Courtney Glenn: Transfer Student
Courtney Glenn grew up in Grays Harbor. Even though she was always active in her extracurriculars, Courtney hadn’t given much thought to college growing up. It wasn’t until high school graduation grew close that it started to weigh on her mind, and she started to look around and found GHC.
Many of Courtney’s acquaintances in the community worked for GHC or went there themselves, and they themselves spoke for the quality of education that she would receive. GHC was also cheaper than a big university, and it was right there in her hometown. The same quality of education, with no debt? Courtney felt it was the right choice for her. “I am about to graduate with almost 100 credits,” she says, “and I have no student loans.”
When she entered GHC, Courtney was planning to graduate with her AA and then move into the workforce, possibly to become an esthetician. But then, out of the blue she found her passion in an elective class she took to fulfill a credit requirement. “In my first psychology class, with Brenda Rolfe-Maloney, I was like, this is it,” she said. “That was something that I did not expect. I loved to learn about this (psychology). If I hadn’t found what I loved to do, I’d be getting my AA and moving on, but that changed everything.”
Courtney went to Brenda’s office after her first general psychology elective. “I think I’m going to study psychology,” she said, and Brenda immediately took Courtney on, registering as her advisor, and has helped guide her toward her new goals. Courtney became incredibly passionate about mental health, and that passion for the well-being of people has bled into nearly everything that she does. She won a seat on the Associated Students of Grays Harbor College (the ASGHC, the campus student government) as the Executive Officer of Community Relations, and became the coordinator for the Harbor Landing Food Pantry on campus. She has also worked with Blood Works Northwest, Beyond Survival, and NAMI, connected the GHC Gender and Sexuality Alliance with local resources, and organized GHC’s first annual Mental Health Fair.
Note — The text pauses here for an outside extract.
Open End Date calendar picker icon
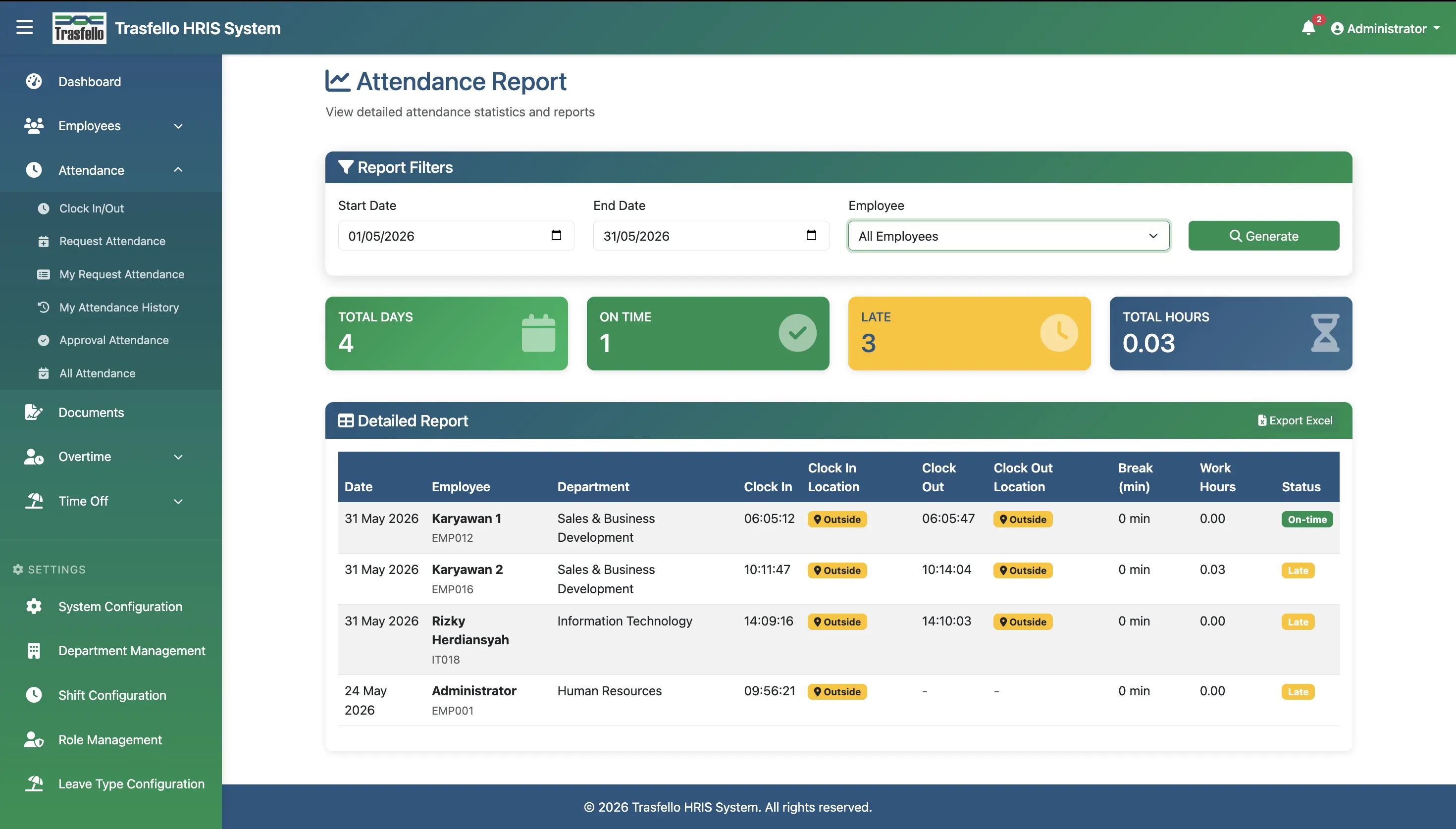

Courtney uses her position as Miss Grays Harbor to promote conversations on mental health in the community through education. She wants schools to begin talking to their students about mental health and mental illness while they are still young — while they are in elementary school, in fact— so that it becomes normalized and carries less stigma. “It’s the same thing as teaching children to eat well and exercise,” she says. “We should teach children how to watch for signs of a peer who is depressed or has been abused. The Miss Grays Harbor program has given me the opportunity to speak out. I have a crown and sash, but that’s really not what’s important here. What’s important is that I’m passionate about mental health and I’m passionate about psychology. The Grays Harbor community has a really high poverty rate and mental illness and addiction rate, and so mental health is vital here.”
Courtney is about to graduate now, and when she reflects back on her last few years at GHC, she remembers a time when Richard Arquette, the director of Student Life, stepped up to help her, too. “The role of the Harbor Landing food pantry coordinator was something completely new for me, and I got to the point where I was shutting down and pulling back from some of my commitments. I went to Richard’s office and had a long talk with him, and he really listened to what I had to say. He understood what I was saying, and without being explicit and telling other members of student life that I was struggling, he facilitated a group conversation that we all need to help each other fulfill their duties. You can show that people are needing support without actually saying what’s going on. He really helped me.”
Courtney wants people to understand that by coming to GHC, “you’re not sacrificing a good education by getting a cheaper education. You are going to be getting such good care from the faculty and staff members, and you’re going to be really grateful that you’re not spending $20,000 a year on it.” She feels that at GHC you’re getting a great education at a lower price, at a place that feels like home, and will become home. You’re in a place where the instructors, janitors, and chefs know your name. In a place that is very community-oriented. That place is Grays Harbor College.
In ten years, after she is done with her graduate studies, Courtney would like to be working in a mental health hospital doing internships and professional development before opening her own practice. Possibly in Grays Harbor, the place where she came from.